The cerebral cortex critically relies on balanced production of neurons and glia during embryonic and early
postnatal development. Recently developed clonal lineage analysis has revealed the behavior of neural stem
cells (NSCs) giving rise to neurons in the cerebral cortex with unprecedented single-cell resolution. However,
the formation of glia by NSCs remains unclear and has yet to be systematically investigated using these new
technologies. Gliogenesis is critical for proper neuronal functions and when disrupted, it can result in various
neurological diseases. Reconstructing how glia are generated from individual NSCs and organized in the
cortex during development is essential to understand the structure-function relationships and how they can be
modulated by clone-specific factors. We have established a genetically-based single-cell lineage tracing
technique utilizing MADM (Mosaic Analysis with Double Markers) mice to label NSCs in the developing cortex
and begin to address this knowledge gap. Using this method we have found two distinct populations of glia that
occupy different territories of the cortex and its related structure the hippocampal formation. The goal of the
proposed research is to reconstruct, quantify, and mathematically model the behavior of individually labeled
NSCs in vivo. We will use the power of this labeling method to also screen for gene expression of glial clones
at single cell resolution, which all together will help us decipher the general principles organizing glial clones in
the cortex, and define how clonal siblings interact with each other. We will test the role of some of the identified
genes in generation of glial clones in the cortex, which will further help define the biological system underlying
principles of gliogenesis. Successful completion of our study will result in a comprehensive map of single NSCs
and their glial progeny in various cortical regions. Our approach will also establish a platform for detailed
quantitative and computational analysis of gliogenesis, glial diversity, and their potential for regenerative
approaches in the cortex.
Potential for Broader Impact
Our approaches to understand how important constituents of the brain, the glial cells, develop have wide
implications.
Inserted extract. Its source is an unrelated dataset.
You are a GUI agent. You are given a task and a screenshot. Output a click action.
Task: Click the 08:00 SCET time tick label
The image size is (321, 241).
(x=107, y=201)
Disruption of glial development is the root of a range of pathological conditions in the brain.
Therefore, understanding the basic principles and cellular mechanisms that control gliogenesis is critical to
appreciate not only how healthy development may be controlled by systematic production of glial cells, but also
how abnormalities in gliogenesis may lead to devastating neurodevelopmental disorders and brain tumors.

## Key facts

- **NIH application ID:** 10260078
- **Project number:** 1R56NS117019-01A1
- **Recipient organization:** NORTH CAROLINA STATE UNIVERSITY RALEIGH
- **Principal Investigator:** Hooman Troy Ghashghaei
- **Activity code:** R56 (R01, R21, SBIR, etc.)
- **Funding institute:** NIH
- **Fiscal year:** 2021
- **Award amount:** $532,000
- **Award type:** 1
- **Project period:** 2021-09-01 → 2024-08-31

## Primary source

NIH RePORTER: https://reporter.nih.gov/project-details/10260078

## Citation

> US National Institutes of Health, RePORTER application 10260078, Clonal analysis of gliogenesis in the cerebral cortex (1R56NS117019-01A1). Retrieved via AI Analytics 2026-05-29 from https://api.ai-analytics.org/grant/nih/10260078. Licensed CC0.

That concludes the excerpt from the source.